E’ superfluo ricordare come lo stato moderno è nato storicamente come stato di diritto, ben prima che come stato democratico; come monarchia costituzionale non come monarchia rappresentativa. Più esattamente esso è nato come stato di diritto limitato da divieti (o doveri negativi di non fare) e non anche vincolato ad obblighi (o doveri positivi di fare). Il nucleo essenziale delle prime carte fondamentali – dall’antica Magna Charta inglese alle dichiarazioni settecentesche dei diritti, fino agli statuti e alla Costituzioni dell’Ottocento – è formato da regole sui limiti del potere e non sulla sua fonte o le sue forme di esercizio. Ma anche assiologicamente, e non solo cronologicamente, la limitazione legale del potere sovrano precede la sua fondazione democratico-rappresentativa. La prima regola di ogni patto costituzionale sulla convivenza civile non è infatti che su tutto si deve decidere a maggioranza, ma che non su tutto si può decidere (o non decidere), anche a maggioranza.

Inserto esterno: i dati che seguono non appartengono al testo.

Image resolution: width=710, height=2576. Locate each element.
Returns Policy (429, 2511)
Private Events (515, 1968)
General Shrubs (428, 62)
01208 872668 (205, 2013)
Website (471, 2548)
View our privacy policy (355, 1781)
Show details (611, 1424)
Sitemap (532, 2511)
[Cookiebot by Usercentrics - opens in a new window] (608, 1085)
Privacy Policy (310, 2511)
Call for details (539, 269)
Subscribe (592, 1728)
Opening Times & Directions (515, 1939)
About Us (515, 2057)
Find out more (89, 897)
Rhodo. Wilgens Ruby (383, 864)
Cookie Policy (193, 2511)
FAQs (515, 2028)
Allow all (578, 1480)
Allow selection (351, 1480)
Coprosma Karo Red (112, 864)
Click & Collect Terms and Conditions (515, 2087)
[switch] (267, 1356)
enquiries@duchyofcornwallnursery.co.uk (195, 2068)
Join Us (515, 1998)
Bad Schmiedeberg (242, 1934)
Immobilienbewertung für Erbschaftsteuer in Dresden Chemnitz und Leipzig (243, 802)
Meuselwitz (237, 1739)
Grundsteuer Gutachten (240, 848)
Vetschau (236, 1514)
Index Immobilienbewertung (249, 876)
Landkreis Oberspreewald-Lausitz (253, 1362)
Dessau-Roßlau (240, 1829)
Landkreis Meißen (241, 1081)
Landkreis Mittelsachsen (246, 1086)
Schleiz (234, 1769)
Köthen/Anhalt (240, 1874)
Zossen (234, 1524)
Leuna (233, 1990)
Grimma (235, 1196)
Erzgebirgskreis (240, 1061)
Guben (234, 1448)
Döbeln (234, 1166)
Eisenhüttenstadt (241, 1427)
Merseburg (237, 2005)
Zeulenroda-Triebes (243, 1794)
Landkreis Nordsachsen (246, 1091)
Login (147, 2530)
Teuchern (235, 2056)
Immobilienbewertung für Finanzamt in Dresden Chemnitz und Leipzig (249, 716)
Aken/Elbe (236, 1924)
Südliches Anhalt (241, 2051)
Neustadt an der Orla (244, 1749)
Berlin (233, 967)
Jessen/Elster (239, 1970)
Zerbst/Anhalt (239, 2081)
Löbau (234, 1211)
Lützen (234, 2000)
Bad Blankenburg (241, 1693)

Nessuna maggioranza può decidere la soppressione (o non decidere la protezione) di una minoranza o di un singolo cittadino. Sotto questo aspetto lo stato di diritto, inteso come sistema di limiti sostanziali imposti legalmente ai pubblici poteri a garanzia dei diritti fondamentali, si contrappone allo stato assoluto, sia esso autocratico o democratico. Anche la democrazia politica più perfetta, rappresentativa o diretta, è infatti un regime assoluto e totalitario se il potere del popolo è in esso limitato. Le sue regole sono senz’altro le migliori per determinare chi può decidere e come deve decidere (o consentire che si decida) che un uomo muoia o sia privato senza colpa della sua libertà, che pensi o scriva o non pensi o non scriva in un dato modo, che non si riunisca o non si associ con altri, che sposi o non sposi una data persona o resti ad essa indissolubilmente legato, che abbia o non abbia figli, che faccia o non faccia il tale lavoro, o altri simili cose. La garanzia di questi diritti vitali è la condizione indispensabile della convivenza pacifica. Per questo la loro lesione da parte dello stato giustifica non semplicemente la critica o il dissenso, come per le questioni non vitali su cui vale la regola della maggioranza, ma la resistenza all’oppressione, fino alla guerra civile.
Da Diritto e ragione.Teoria del garantismo penale, Laterza, 1989.